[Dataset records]
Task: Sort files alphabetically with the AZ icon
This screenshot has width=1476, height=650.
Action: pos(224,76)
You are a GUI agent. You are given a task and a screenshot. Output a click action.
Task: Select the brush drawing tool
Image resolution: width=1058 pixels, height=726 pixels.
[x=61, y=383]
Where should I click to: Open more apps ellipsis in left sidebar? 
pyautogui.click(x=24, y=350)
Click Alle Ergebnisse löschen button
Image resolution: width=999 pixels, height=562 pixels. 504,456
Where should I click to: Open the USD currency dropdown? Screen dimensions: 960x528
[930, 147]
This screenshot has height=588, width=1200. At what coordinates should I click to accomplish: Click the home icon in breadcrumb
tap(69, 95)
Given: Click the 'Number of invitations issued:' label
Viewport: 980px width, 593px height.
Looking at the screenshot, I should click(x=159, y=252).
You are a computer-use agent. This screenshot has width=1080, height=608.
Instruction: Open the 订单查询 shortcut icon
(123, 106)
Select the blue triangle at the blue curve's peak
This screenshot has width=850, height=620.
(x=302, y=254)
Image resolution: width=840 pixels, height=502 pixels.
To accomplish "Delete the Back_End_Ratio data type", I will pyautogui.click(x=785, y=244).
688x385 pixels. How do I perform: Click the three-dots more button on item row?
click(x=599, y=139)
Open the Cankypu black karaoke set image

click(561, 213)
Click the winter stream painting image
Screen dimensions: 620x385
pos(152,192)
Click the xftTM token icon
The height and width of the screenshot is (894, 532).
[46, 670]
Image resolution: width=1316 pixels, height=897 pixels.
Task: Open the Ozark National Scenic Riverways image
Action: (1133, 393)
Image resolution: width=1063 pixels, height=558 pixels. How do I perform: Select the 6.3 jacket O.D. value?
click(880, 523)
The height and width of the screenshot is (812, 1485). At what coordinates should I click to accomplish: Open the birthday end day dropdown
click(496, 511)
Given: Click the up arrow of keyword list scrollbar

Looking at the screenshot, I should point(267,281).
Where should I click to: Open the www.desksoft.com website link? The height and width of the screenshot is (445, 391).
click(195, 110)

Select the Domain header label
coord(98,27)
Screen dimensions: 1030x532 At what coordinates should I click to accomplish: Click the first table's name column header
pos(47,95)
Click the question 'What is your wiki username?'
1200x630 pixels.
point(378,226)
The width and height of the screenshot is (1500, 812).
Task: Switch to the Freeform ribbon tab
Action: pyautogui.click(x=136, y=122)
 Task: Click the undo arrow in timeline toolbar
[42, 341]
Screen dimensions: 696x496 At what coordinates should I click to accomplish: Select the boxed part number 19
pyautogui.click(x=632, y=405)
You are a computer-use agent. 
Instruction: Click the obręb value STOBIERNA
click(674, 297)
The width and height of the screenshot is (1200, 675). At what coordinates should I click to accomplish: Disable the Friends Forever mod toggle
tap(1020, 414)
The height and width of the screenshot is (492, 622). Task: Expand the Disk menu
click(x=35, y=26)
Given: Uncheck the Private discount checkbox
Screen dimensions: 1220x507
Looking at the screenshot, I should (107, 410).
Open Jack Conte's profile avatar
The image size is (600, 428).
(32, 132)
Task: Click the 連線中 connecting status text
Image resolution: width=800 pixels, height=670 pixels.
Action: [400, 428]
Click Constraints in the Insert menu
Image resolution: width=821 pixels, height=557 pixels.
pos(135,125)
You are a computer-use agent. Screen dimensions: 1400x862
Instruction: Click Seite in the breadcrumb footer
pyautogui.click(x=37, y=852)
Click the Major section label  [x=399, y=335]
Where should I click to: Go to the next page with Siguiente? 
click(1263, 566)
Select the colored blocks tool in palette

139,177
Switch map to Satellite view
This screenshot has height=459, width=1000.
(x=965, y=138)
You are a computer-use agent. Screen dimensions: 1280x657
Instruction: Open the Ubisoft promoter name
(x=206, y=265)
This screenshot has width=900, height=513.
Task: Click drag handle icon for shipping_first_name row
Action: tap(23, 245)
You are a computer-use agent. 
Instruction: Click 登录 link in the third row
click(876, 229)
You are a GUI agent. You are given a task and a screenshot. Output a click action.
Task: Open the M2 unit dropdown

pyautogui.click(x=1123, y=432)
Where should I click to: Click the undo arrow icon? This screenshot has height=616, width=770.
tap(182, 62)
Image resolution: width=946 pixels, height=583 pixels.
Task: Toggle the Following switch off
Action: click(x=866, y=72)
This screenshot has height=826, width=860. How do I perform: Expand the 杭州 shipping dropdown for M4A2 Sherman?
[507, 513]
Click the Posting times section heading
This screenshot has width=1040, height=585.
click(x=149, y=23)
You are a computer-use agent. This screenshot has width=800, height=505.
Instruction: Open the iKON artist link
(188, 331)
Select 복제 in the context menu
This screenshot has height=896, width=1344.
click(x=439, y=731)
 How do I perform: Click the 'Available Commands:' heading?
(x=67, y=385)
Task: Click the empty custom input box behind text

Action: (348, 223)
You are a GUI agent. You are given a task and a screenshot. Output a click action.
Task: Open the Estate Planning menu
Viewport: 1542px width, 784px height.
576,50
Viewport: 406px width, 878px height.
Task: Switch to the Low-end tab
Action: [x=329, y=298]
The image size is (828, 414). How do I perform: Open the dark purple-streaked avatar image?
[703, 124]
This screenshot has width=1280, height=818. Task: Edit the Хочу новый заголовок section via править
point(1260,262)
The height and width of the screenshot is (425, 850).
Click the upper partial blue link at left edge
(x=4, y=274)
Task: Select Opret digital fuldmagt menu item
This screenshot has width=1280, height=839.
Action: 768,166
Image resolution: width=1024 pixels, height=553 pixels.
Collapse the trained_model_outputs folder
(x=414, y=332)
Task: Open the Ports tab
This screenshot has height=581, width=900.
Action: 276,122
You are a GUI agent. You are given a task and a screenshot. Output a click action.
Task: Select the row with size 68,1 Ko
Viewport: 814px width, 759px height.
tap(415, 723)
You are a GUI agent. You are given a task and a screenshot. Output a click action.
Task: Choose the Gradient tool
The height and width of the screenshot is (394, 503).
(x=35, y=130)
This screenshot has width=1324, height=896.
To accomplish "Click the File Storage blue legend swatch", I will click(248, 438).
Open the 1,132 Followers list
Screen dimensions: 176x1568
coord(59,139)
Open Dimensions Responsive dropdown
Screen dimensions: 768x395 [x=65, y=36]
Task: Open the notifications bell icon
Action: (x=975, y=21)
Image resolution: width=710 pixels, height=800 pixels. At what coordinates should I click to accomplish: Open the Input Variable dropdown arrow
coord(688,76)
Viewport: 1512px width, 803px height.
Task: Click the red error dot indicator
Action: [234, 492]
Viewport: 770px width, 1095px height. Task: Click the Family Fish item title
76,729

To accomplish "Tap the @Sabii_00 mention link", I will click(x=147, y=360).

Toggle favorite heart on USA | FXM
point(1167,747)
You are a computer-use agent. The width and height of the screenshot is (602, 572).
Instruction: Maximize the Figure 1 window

### Task objective
Transcribe the entries above, every line exactly as it reads.

### Answer area
Task: Sort files alphabetically with the AZ icon
This screenshot has width=1476, height=650.
Action: pos(224,76)
You are a GUI agent. You are given a task and a screenshot. Output a click action.
Task: Select the brush drawing tool
Image resolution: width=1058 pixels, height=726 pixels.
[x=61, y=383]
Where should I click to: Open more apps ellipsis in left sidebar? 
pyautogui.click(x=24, y=350)
Click Alle Ergebnisse löschen button
Image resolution: width=999 pixels, height=562 pixels. 504,456
Where should I click to: Open the USD currency dropdown? Screen dimensions: 960x528
[930, 147]
This screenshot has height=588, width=1200. At what coordinates should I click to accomplish: Click the home icon in breadcrumb
tap(69, 95)
Given: Click the 'Number of invitations issued:' label
Viewport: 980px width, 593px height.
Looking at the screenshot, I should click(x=159, y=252).
You are a computer-use agent. This screenshot has width=1080, height=608.
Instruction: Open the 订单查询 shortcut icon
(123, 106)
Select the blue triangle at the blue curve's peak
This screenshot has width=850, height=620.
(x=302, y=254)
Image resolution: width=840 pixels, height=502 pixels.
To accomplish "Delete the Back_End_Ratio data type", I will pyautogui.click(x=785, y=244).
688x385 pixels. How do I perform: Click the three-dots more button on item row?
click(x=599, y=139)
Open the Cankypu black karaoke set image

click(561, 213)
Click the winter stream painting image
Screen dimensions: 620x385
pos(152,192)
Click the xftTM token icon
The height and width of the screenshot is (894, 532).
[46, 670]
Image resolution: width=1316 pixels, height=897 pixels.
Task: Open the Ozark National Scenic Riverways image
Action: (1133, 393)
Image resolution: width=1063 pixels, height=558 pixels. How do I perform: Select the 6.3 jacket O.D. value?
click(880, 523)
The height and width of the screenshot is (812, 1485). At what coordinates should I click to accomplish: Open the birthday end day dropdown
click(496, 511)
Given: Click the up arrow of keyword list scrollbar

Looking at the screenshot, I should point(267,281).
Where should I click to: Open the www.desksoft.com website link? The height and width of the screenshot is (445, 391).
click(195, 110)

Select the Domain header label
coord(98,27)
Screen dimensions: 1030x532 At what coordinates should I click to accomplish: Click the first table's name column header
pos(47,95)
Click the question 'What is your wiki username?'
1200x630 pixels.
point(378,226)
The width and height of the screenshot is (1500, 812).
Task: Switch to the Freeform ribbon tab
Action: pyautogui.click(x=136, y=122)
 Task: Click the undo arrow in timeline toolbar
[42, 341]
Screen dimensions: 696x496 At what coordinates should I click to accomplish: Select the boxed part number 19
pyautogui.click(x=632, y=405)
You are a computer-use agent. 
Instruction: Click the obręb value STOBIERNA
click(674, 297)
The width and height of the screenshot is (1200, 675). At what coordinates should I click to accomplish: Disable the Friends Forever mod toggle
tap(1020, 414)
The height and width of the screenshot is (492, 622). Task: Expand the Disk menu
click(x=35, y=26)
Given: Uncheck the Private discount checkbox
Screen dimensions: 1220x507
Looking at the screenshot, I should (107, 410).
Open Jack Conte's profile avatar
The image size is (600, 428).
(32, 132)
Task: Click the 連線中 connecting status text
Image resolution: width=800 pixels, height=670 pixels.
Action: [400, 428]
Click Constraints in the Insert menu
Image resolution: width=821 pixels, height=557 pixels.
pos(135,125)
You are a computer-use agent. Screen dimensions: 1400x862
Instruction: Click Seite in the breadcrumb footer
pyautogui.click(x=37, y=852)
Click the Major section label  [x=399, y=335]
Where should I click to: Go to the next page with Siguiente? 
click(1263, 566)
Select the colored blocks tool in palette

139,177
Switch map to Satellite view
This screenshot has height=459, width=1000.
(x=965, y=138)
You are a computer-use agent. Screen dimensions: 1280x657
Instruction: Open the Ubisoft promoter name
(x=206, y=265)
This screenshot has width=900, height=513.
Task: Click drag handle icon for shipping_first_name row
Action: tap(23, 245)
You are a computer-use agent. 
Instruction: Click 登录 link in the third row
click(876, 229)
You are a GUI agent. You are given a task and a screenshot. Output a click action.
Task: Open the M2 unit dropdown

pyautogui.click(x=1123, y=432)
Where should I click to: Click the undo arrow icon? This screenshot has height=616, width=770.
tap(182, 62)
Image resolution: width=946 pixels, height=583 pixels.
Task: Toggle the Following switch off
Action: click(x=866, y=72)
This screenshot has height=826, width=860. How do I perform: Expand the 杭州 shipping dropdown for M4A2 Sherman?
[507, 513]
Click the Posting times section heading
This screenshot has width=1040, height=585.
click(x=149, y=23)
You are a computer-use agent. This screenshot has width=800, height=505.
Instruction: Open the iKON artist link
(188, 331)
Select 복제 in the context menu
This screenshot has height=896, width=1344.
click(x=439, y=731)
 How do I perform: Click the 'Available Commands:' heading?
(x=67, y=385)
Task: Click the empty custom input box behind text

Action: (348, 223)
You are a GUI agent. You are given a task and a screenshot. Output a click action.
Task: Open the Estate Planning menu
Viewport: 1542px width, 784px height.
576,50
Viewport: 406px width, 878px height.
Task: Switch to the Low-end tab
Action: [x=329, y=298]
The image size is (828, 414). How do I perform: Open the dark purple-streaked avatar image?
[703, 124]
This screenshot has width=1280, height=818. Task: Edit the Хочу новый заголовок section via править
point(1260,262)
The height and width of the screenshot is (425, 850).
Click the upper partial blue link at left edge
(x=4, y=274)
Task: Select Opret digital fuldmagt menu item
This screenshot has width=1280, height=839.
Action: 768,166
Image resolution: width=1024 pixels, height=553 pixels.
Collapse the trained_model_outputs folder
(x=414, y=332)
Task: Open the Ports tab
This screenshot has height=581, width=900.
Action: 276,122
You are a GUI agent. You are given a task and a screenshot. Output a click action.
Task: Select the row with size 68,1 Ko
Viewport: 814px width, 759px height.
tap(415, 723)
You are a GUI agent. You are given a task and a screenshot. Output a click action.
Task: Choose the Gradient tool
The height and width of the screenshot is (394, 503).
(x=35, y=130)
This screenshot has width=1324, height=896.
To accomplish "Click the File Storage blue legend swatch", I will click(248, 438).
Open the 1,132 Followers list
Screen dimensions: 176x1568
coord(59,139)
Open Dimensions Responsive dropdown
Screen dimensions: 768x395 [x=65, y=36]
Task: Open the notifications bell icon
Action: (x=975, y=21)
Image resolution: width=710 pixels, height=800 pixels. At what coordinates should I click to accomplish: Open the Input Variable dropdown arrow
coord(688,76)
Viewport: 1512px width, 803px height.
Task: Click the red error dot indicator
Action: [234, 492]
Viewport: 770px width, 1095px height. Task: Click the Family Fish item title
76,729

To accomplish "Tap the @Sabii_00 mention link", I will click(x=147, y=360).

Toggle favorite heart on USA | FXM
point(1167,747)
You are a computer-use agent. The width and height of the screenshot is (602, 572).
Instruction: Maximize the Figure 1 window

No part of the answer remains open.